Copied from elsewhere in reference to a Nascar and Prostock header designers discussion on engine development; The direction that Nascar and Prostock went was to increase scavenging until over scavenged, then decrease exh. valve and port size...especially when it's competing with space on the intake side. Then make the intake size more apt for the intended application, just like any other internal combustion engine. These motorsports examples were used as a reference. One of the top header builders had previously wrote about how they surpassed various plateaus. An important reason for these jumps was in getting a better working header and exhaust. Even Vizard published a very simplified version of accepted formulas 20 some years ago through magazines and books on the 'No Loss Exhaust System' I bet you can still Google it.

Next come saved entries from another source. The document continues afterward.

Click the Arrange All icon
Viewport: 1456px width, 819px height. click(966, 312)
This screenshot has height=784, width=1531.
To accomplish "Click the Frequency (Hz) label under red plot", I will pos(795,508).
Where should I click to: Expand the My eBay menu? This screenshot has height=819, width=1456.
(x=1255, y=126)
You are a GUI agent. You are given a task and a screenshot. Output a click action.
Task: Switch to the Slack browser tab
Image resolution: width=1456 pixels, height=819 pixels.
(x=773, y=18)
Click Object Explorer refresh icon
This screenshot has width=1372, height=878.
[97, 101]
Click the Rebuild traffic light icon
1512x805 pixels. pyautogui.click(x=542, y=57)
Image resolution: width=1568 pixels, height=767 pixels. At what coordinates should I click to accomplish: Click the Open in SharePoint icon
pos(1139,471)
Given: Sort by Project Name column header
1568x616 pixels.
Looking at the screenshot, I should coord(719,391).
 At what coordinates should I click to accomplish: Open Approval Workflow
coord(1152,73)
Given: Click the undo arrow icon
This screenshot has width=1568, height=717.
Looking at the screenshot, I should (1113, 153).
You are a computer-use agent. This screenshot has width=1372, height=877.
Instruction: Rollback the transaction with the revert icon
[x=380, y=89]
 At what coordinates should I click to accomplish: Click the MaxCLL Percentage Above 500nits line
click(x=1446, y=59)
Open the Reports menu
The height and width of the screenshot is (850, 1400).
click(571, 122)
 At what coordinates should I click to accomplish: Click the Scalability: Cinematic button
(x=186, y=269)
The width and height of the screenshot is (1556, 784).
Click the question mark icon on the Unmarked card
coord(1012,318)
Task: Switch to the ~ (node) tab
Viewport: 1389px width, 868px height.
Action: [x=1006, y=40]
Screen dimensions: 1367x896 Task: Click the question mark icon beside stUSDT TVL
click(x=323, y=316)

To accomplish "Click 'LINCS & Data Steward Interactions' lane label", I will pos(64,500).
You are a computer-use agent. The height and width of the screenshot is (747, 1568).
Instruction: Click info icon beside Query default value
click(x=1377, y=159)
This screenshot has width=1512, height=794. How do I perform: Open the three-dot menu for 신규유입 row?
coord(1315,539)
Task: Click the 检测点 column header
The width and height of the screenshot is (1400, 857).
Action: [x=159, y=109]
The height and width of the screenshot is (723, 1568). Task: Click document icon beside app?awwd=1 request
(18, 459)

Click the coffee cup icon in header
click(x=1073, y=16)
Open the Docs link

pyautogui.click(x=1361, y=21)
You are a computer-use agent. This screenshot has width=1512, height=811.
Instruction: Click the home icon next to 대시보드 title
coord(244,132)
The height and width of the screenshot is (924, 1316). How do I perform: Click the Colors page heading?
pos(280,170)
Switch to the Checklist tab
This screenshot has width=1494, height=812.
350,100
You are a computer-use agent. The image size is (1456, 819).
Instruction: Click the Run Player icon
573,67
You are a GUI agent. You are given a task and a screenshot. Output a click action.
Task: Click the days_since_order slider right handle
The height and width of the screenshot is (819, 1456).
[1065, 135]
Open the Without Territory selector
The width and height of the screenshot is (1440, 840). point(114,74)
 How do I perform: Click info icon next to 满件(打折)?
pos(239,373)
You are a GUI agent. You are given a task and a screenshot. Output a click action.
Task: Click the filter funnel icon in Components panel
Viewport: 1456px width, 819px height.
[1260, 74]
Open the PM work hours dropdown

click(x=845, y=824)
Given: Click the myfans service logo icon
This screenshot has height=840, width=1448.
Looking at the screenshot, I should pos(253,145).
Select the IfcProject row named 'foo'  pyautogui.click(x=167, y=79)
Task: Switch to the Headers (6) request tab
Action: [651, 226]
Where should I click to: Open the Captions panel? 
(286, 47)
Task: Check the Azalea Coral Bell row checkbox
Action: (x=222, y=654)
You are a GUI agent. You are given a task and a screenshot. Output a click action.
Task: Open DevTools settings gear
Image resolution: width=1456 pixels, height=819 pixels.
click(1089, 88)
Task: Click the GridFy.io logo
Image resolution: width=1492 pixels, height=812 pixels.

The exhaust needs help getting out to produce more power, and can be done with scavenging on N/A applications, or through forced induction. Forced induction engines tend to be less adversely affected by 'back pressure', and in cases with turbo chargers, more velocity on exhaust builds more power, which typically results in more back pressure under higher boost levels and RPMs in relation to the power being produced vs exhaust size. Back pressure will restrict how much power an N/A engine will produce because it reduces the draw on the intake side, but when it's being forced in there, the adverse effect of back pressure becomes moot, up to a threshold where it would start to overcome the full boosted effect (which can still be overcome again on the intake side with a wastegate or pressure valve forcing a certain PSI regardless of restrictions).
The science behind this reason is simply scavenging. Headers do it all on their own and need little if any (usually none) help in achieving optimal scavenging, and can be improved somewhat with header size/length tuning, but even a plain jane set of headers will provide plenty of benefit in terms of optimizing scavenging vs manifolds by themselves. Divorced pipes, when sized correctly on both length and diameter, can help scavenging some, I think mainly due to pipe temperatures and gas momentum (anyone who's used a wood burning stove understands that when the chimney/stove pipe gets hot, it draws harder), and this is accentuated when a merge pipe is introduced (whether it be a scavenging type "Y" pipe or a properly placed balance tube (H or X)) which aids in evacuation using the pulses from one cylinder bank to draw on the other. What people don't seem to realize is this isn't 'theory' in the sense that it hasn't been proven to work and is just some fantasy hypothesis--it actually works, and has been proven repeatedly to do so in various other areas of observation, including automotive industry.